Re: [PATCH v6 1/2] dma-contiguous: provide the ability to reserve per-numa CMA

From: Will Deacon
Date: Fri Aug 21 2020 - 05:27:23 EST


On Fri, Aug 21, 2020 at 09:13:39AM +0000, Song Bao Hua (Barry Song) wrote:
>
>
> > -----Original Message-----
> > From: Will Deacon [mailto:will@xxxxxxxxxx]
> > Sent: Friday, August 21, 2020 8:47 PM
> > To: Song Bao Hua (Barry Song) <song.bao.hua@xxxxxxxxxxxxx>
> > Cc: hch@xxxxxx; m.szyprowski@xxxxxxxxxxx; robin.murphy@xxxxxxx;
> > ganapatrao.kulkarni@xxxxxxxxxx; catalin.marinas@xxxxxxx;
> > iommu@xxxxxxxxxxxxxxxxxxxxxxxxxx; Linuxarm <linuxarm@xxxxxxxxxx>;
> > linux-arm-kernel@xxxxxxxxxxxxxxxxxxx; linux-kernel@xxxxxxxxxxxxxxx;
> > huangdaode <huangdaode@xxxxxxxxxx>; Jonathan Cameron
> > <jonathan.cameron@xxxxxxxxxx>; Nicolas Saenz Julienne
> > <nsaenzjulienne@xxxxxxx>; Steve Capper <steve.capper@xxxxxxx>; Andrew
> > Morton <akpm@xxxxxxxxxxxxxxxxxxxx>; Mike Rapoport <rppt@xxxxxxxxxxxxx>
> > Subject: Re: [PATCH v6 1/2] dma-contiguous: provide the ability to reserve
> > per-numa CMA
> >
> > On Fri, Aug 21, 2020 at 02:26:14PM +1200, Barry Song wrote:
> > > diff --git a/Documentation/admin-guide/kernel-parameters.txt
> > b/Documentation/admin-guide/kernel-parameters.txt
> > > index bdc1f33fd3d1..3f33b89aeab5 100644
> > > --- a/Documentation/admin-guide/kernel-parameters.txt
> > > +++ b/Documentation/admin-guide/kernel-parameters.txt
> > > @@ -599,6 +599,15 @@
> > > altogether. For more information, see
> > > include/linux/dma-contiguous.h
> > >
> > > + pernuma_cma=nn[MG]
> > > + [ARM64,KNL]
> > > + Sets the size of kernel per-numa memory area for
> > > + contiguous memory allocations. A value of 0 disables
> > > + per-numa CMA altogether. DMA users on node nid will
> > > + first try to allocate buffer from the pernuma area
> > > + which is located in node nid, if the allocation fails,
> > > + they will fallback to the global default memory area.
> >
> > What is the default behaviour if this option is not specified? Seems like
> > that should be mentioned here.

Just wanted to make sure you didn't miss this ^^

> >
> > > diff --git a/kernel/dma/Kconfig b/kernel/dma/Kconfig
> > > index 847a9d1fa634..db7a37ed35eb 100644
> > > --- a/kernel/dma/Kconfig
> > > +++ b/kernel/dma/Kconfig
> > > @@ -118,6 +118,16 @@ config DMA_CMA
> > > If unsure, say "n".
> > >
> > > if DMA_CMA
> > > +
> > > +config DMA_PERNUMA_CMA
> > > + bool "Enable separate DMA Contiguous Memory Area for each NUMA
> > Node"
> >
> > I don't understand the need for this config option. If you have DMA_DMA and
> > you have NUMA, why wouldn't you want this enabled?
>
> Christoph preferred this in previous patchset in order to be able to remove all of the code
> in the text if users don't use pernuma CMA.

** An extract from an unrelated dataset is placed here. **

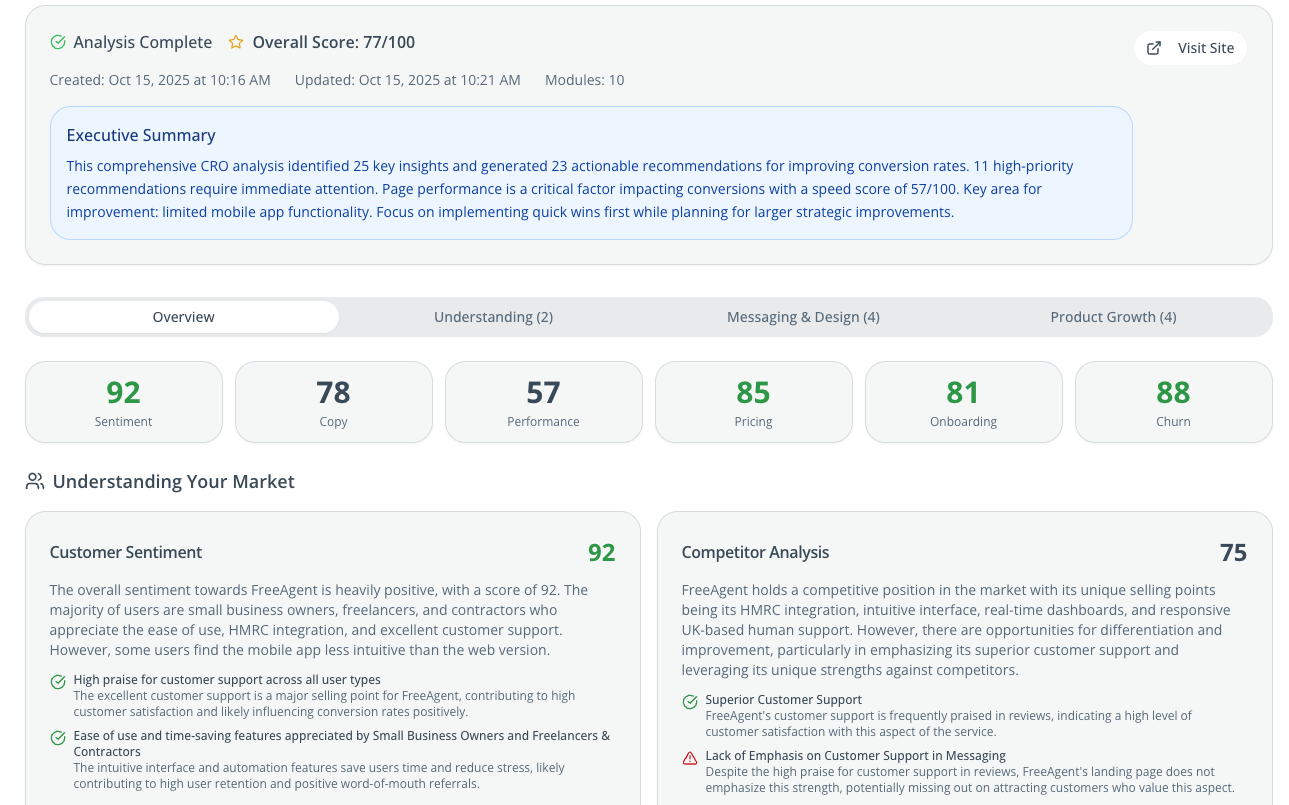Image resolution: width=1289 pixels, height=805 pixels.
Task: Click the Performance score card showing 57
Action: [544, 402]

Ok, I defer to Christoph here, but maybe a "default NUMA" might work?

> > > + help
> > > + Enable this option to get pernuma CMA areas so that devices like
> > > + ARM64 SMMU can get local memory by DMA coherent APIs.
> > > +
> > > + You can set the size of pernuma CMA by specifying
> > "pernuma_cma=size"
> > > + on the kernel's command line.
> > > +
> > > comment "Default contiguous memory area size:"
> > >
> > > config CMA_SIZE_MBYTES
> > > diff --git a/kernel/dma/contiguous.c b/kernel/dma/contiguous.c
> > > index cff7e60968b9..89b95f10e56d 100644
> > > --- a/kernel/dma/contiguous.c
> > > +++ b/kernel/dma/contiguous.c
> > > @@ -69,6 +69,19 @@ static int __init early_cma(char *p)
> > > }
> > > early_param("cma", early_cma);
> > >
> > > +#ifdef CONFIG_DMA_PERNUMA_CMA
> > > +
> > > +static struct cma *dma_contiguous_pernuma_area[MAX_NUMNODES];
> > > +static phys_addr_t pernuma_size_bytes __initdata;
> > > +
> > > +static int __init early_pernuma_cma(char *p)
> > > +{
> > > + pernuma_size_bytes = memparse(p, &p);
> > > + return 0;
> > > +}
> > > +early_param("pernuma_cma", early_pernuma_cma);
> > > +#endif
> > > +
> > > #ifdef CONFIG_CMA_SIZE_PERCENTAGE
> > >
> > > static phys_addr_t __init __maybe_unused
> > cma_early_percent_memory(void)
> > > @@ -96,6 +109,34 @@ static inline __maybe_unused phys_addr_t
> > cma_early_percent_memory(void)
> > >
> > > #endif
> > >
> > > +#ifdef CONFIG_DMA_PERNUMA_CMA
> > > +void __init dma_pernuma_cma_reserve(void)
> > > +{
> > > + int nid;
> > > +
> > > + if (!pernuma_size_bytes)
> > > + return;
> >
> > If this is useful (I assume it is), then I think we should have a non-zero
> > default value, a bit like normal CMA does via CMA_SIZE_MBYTES.
>
> The patchet used to have a CONFIG_PERNUMA_CMA_SIZE in kernel/dma/Kconfig,
> but Christoph was not comfortable with it:
> https://lore.kernel.org/linux-iommu/20200728115231.GA793@xxxxxx/
>
> Would you mind to hardcode the value in CONFIG_CMDLINE in arch/arm64/Kconfig as Christoph mentioned:
> config CMDLINE
> default "pernuma_cma=16M"
>
> If you also don't like the change in arch/arm64/Kconfig CMDLINE, I guess I
> have to depend on users' setting in cmdline just like hugetlb_cma.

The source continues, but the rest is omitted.